Erhart Krumpholz förderte zudem bereits seit einigen Jahren systematisch die Rennsport-Karriere seines Sohnes Dieter, so dass der bereits 1962 in den Kreis der Zschopauer Förderung der Club-Fahrer kam. 1964 war es dann soweit, dass Dieter Krumpholz           einer der drei Nachwuchsfahrer auf den Achtgang-125er Werksmaschinen wurde, zusammen mit Heinz Rosner und Klaus Enderlein. In Finnland konnte er seinen ersten WM-Punkt ergattern zu einer Zeit, als es in der Klasse von japanischen Werksmaschinen nur so wimmelte.
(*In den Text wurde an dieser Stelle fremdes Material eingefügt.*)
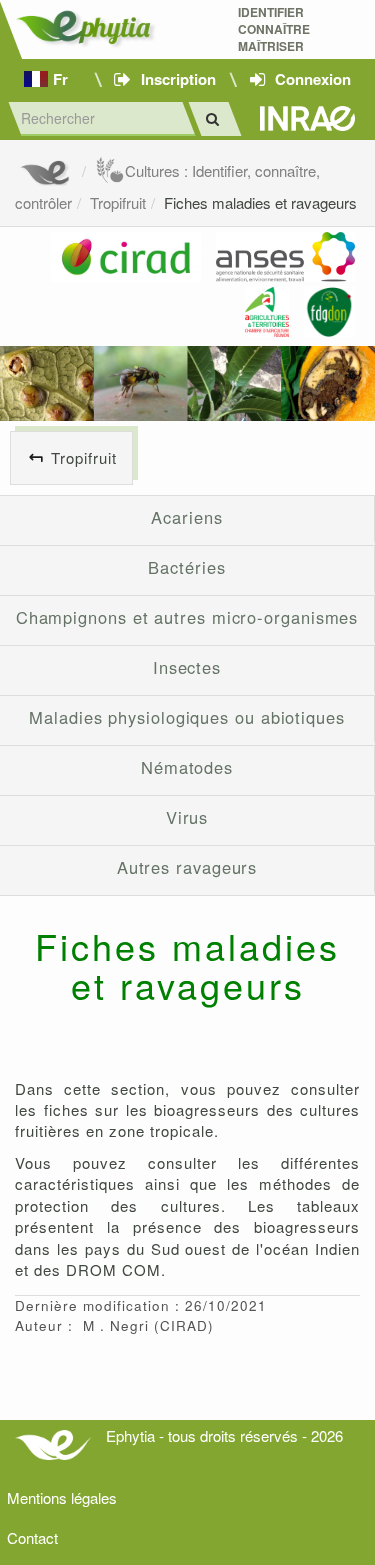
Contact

Bei seinem Heimrennen am Sachsenring gelingt ihm 1965 mit einem zweiten Platz in einer Regenschlacht hinter dem Sieger Frank Perris auf dem Suzuki-Twin der Sprung auf Platz zwei des Treppchens. Die Karriere-Aussichten des wirklich talentierten Dieter Krumpholz waren ausgezeichnet, doch dann kam alles ganz anders als es von seinem Vater und „Trainer“ Erhart geplant war: Dieter Krumpholz verunglückte am 22. April 1966 auf einer Fahrt mit einem Testmotorrad in der Nähe von Flöha tödlich.

Erhart Krumpholz brauchte natürlich Zeit, um diesen Schicksalsschlag zu überwinden, aber dann war er später nach dessen Verarbeitung dennoch wieder der stets gut gelaunte und fröhliche Mensch, als den ich ihn viele Jahre später kennen lernen durfte.
Kraftfahrzeuge blieben sein Interessensgebiet, und er blieb weit über das übliche Rentenalter als Kraftfahrer für das MZ-Werk aktiv. Selbst im hohen Alter interessierten ihn immer noch die Diskussionen über den aktuellen Rennsport, und bei den Gesprächen über seine eigene Karriere konnte er immer manche lustige Anekdote aus den frühen Jahren des DDR-Rennsports zum Besten geben.

In den letzten Jahren verschlechterte sich seine früher kaum zu erschütternde Gesundheit fortwährend, so dass sein Ableben nun als Erlösung von den Gebrechen des hohen Alters gedeutet werden sollte.
Wir werden ihn als den liebenswerten Senior des DDR-Rennsports in dankbarer Erinnerung behalten.

www.classic-motorrad.de trauert mit den Angehörigen.